**Trecho**
────
SBPC alerta que alterações de Secretarias colocam em risco sustentabilidade do Estado de São Paulo

Em carta enviada nesta quarta-feira, 24 de maio, a todos os deputados da Alesp, a SBPC manifestou preocupação com mudanças realizadas na Secretaria de Infraestrutura e Meio Ambiente (SIMA) e na Secretaria de Agricultura e Abastecimento (SAA) do Estado

Leia abaixo a carta na íntegra:

As alterações da SAA e SIMA e os perigos para a sustentabilidade ambiental e socioeconômica do estado de São Paulo

A Sociedade Brasileira para o Progresso da Ciência (SBPC) vem por meio deste documento externar suas preocupações sobre as alterações realizadas na Secretaria de Infraestrutura e Meio Ambiente (SIMA) e na Secretaria de Agricultura e Abastecimento (SAA) do Estado de São Paulo, baseado nos seguintes argumentos:

– O Decreto n. 64.132 de 11/03/2019 que levou à fusão da Secretaria Estadual de Meio Ambiente (SMA) com as Secretarias de Saneamento e Recursos Hídricos e de Energia e Mineração, agora denominada Secretaria de Infraestrutura e Meio Ambiente (SIMA), e as reestruturações que ocorreram com essa fusão (Decreto n. 64.131 de 11/03/2019 e  Resolução Conjunta SAA/SIMA n. 01 de 12/03/2019) prenunciam uma perigosa trajetória, que afasta o estado de São Paulo do caminho da sustentabilidade ambiental e socioeconômica. Vários são os sinais de que estamos nos desviando de um caminho desejado de desenvolvimento sustentável, dos quais destacamos três pontos principais abaixo.
────
**Detalhes do problema**
Com base no texto sobre a carta da SBPC, responda:
(a) Em que dia a carta foi enviada aos deputados da Alesp?
(b) Com quais secretarias a Secretaria Estadual de Meio Ambiente foi fundida?
(c) Qual decreto levou a essa fusão?

**Seção de dados**
────
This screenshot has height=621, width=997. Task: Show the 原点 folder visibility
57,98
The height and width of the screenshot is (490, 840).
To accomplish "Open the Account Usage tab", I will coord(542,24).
────
**Resposta ao exercício**
(a) A carta foi enviada na quarta-feira, 24 de maio.
(b) Foi fundida com a Secretaria de Saneamento e Recursos Hídricos e com a Secretaria de Energia e Mineração.
(c) Foi o Decreto n. 64.132 de 11/03/2019.